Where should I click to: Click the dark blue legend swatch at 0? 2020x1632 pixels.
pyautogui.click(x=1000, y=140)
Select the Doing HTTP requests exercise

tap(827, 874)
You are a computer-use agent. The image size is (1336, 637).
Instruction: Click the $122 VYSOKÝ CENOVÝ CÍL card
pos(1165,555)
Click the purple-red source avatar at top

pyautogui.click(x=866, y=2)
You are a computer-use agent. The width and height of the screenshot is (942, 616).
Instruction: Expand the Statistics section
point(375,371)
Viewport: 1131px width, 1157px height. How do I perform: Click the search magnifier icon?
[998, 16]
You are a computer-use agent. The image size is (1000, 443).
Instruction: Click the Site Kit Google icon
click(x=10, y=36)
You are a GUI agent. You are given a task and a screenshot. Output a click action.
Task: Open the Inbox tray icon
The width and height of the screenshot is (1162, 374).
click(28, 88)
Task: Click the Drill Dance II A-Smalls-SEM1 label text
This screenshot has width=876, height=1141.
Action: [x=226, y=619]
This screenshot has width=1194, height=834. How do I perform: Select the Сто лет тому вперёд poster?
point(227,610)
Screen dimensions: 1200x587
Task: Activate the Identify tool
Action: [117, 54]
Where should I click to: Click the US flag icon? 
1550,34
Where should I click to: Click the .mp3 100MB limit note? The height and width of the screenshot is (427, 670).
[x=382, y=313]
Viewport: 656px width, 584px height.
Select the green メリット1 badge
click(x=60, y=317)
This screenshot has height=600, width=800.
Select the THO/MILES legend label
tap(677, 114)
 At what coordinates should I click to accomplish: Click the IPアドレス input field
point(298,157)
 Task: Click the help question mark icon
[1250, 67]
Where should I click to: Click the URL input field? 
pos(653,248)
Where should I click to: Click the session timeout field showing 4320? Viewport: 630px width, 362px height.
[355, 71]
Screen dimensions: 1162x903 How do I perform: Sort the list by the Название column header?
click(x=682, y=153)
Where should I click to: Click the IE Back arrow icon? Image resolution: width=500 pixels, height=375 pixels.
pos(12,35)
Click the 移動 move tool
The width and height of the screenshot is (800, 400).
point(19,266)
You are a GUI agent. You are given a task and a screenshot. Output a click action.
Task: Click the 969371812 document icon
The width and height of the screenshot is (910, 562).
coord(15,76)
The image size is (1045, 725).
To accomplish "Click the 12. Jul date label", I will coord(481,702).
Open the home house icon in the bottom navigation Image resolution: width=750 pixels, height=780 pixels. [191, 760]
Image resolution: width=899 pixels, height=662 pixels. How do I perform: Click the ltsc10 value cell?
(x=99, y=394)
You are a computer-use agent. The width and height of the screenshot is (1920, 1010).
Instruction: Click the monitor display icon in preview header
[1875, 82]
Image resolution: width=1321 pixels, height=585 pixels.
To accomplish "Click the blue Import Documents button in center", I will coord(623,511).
********
## Exercise requirements
Every word in the records must appear in your copy exactly as it does above.

## Result below
Where should I click to: Click the dark blue legend swatch at 0? 2020x1632 pixels.
pyautogui.click(x=1000, y=140)
Select the Doing HTTP requests exercise

tap(827, 874)
You are a computer-use agent. The image size is (1336, 637).
Instruction: Click the $122 VYSOKÝ CENOVÝ CÍL card
pos(1165,555)
Click the purple-red source avatar at top

pyautogui.click(x=866, y=2)
You are a computer-use agent. The width and height of the screenshot is (942, 616).
Instruction: Expand the Statistics section
point(375,371)
Viewport: 1131px width, 1157px height. How do I perform: Click the search magnifier icon?
[998, 16]
You are a computer-use agent. The image size is (1000, 443).
Instruction: Click the Site Kit Google icon
click(x=10, y=36)
You are a GUI agent. You are given a task and a screenshot. Output a click action.
Task: Open the Inbox tray icon
The width and height of the screenshot is (1162, 374).
click(28, 88)
Task: Click the Drill Dance II A-Smalls-SEM1 label text
This screenshot has width=876, height=1141.
Action: [x=226, y=619]
This screenshot has width=1194, height=834. How do I perform: Select the Сто лет тому вперёд poster?
point(227,610)
Screen dimensions: 1200x587
Task: Activate the Identify tool
Action: [117, 54]
Where should I click to: Click the US flag icon? 
1550,34
Where should I click to: Click the .mp3 100MB limit note? The height and width of the screenshot is (427, 670).
[x=382, y=313]
Viewport: 656px width, 584px height.
Select the green メリット1 badge
click(x=60, y=317)
This screenshot has height=600, width=800.
Select the THO/MILES legend label
tap(677, 114)
 At what coordinates should I click to accomplish: Click the IPアドレス input field
point(298,157)
 Task: Click the help question mark icon
[1250, 67]
Where should I click to: Click the URL input field? 
pos(653,248)
Where should I click to: Click the session timeout field showing 4320? Viewport: 630px width, 362px height.
[355, 71]
Screen dimensions: 1162x903 How do I perform: Sort the list by the Название column header?
click(x=682, y=153)
Where should I click to: Click the IE Back arrow icon? Image resolution: width=500 pixels, height=375 pixels.
pos(12,35)
Click the 移動 move tool
The width and height of the screenshot is (800, 400).
point(19,266)
You are a GUI agent. You are given a task and a screenshot. Output a click action.
Task: Click the 969371812 document icon
The width and height of the screenshot is (910, 562).
coord(15,76)
The image size is (1045, 725).
To accomplish "Click the 12. Jul date label", I will coord(481,702).
Open the home house icon in the bottom navigation Image resolution: width=750 pixels, height=780 pixels. [191, 760]
Image resolution: width=899 pixels, height=662 pixels. How do I perform: Click the ltsc10 value cell?
(x=99, y=394)
You are a computer-use agent. The width and height of the screenshot is (1920, 1010).
Instruction: Click the monitor display icon in preview header
[1875, 82]
Image resolution: width=1321 pixels, height=585 pixels.
To accomplish "Click the blue Import Documents button in center", I will coord(623,511).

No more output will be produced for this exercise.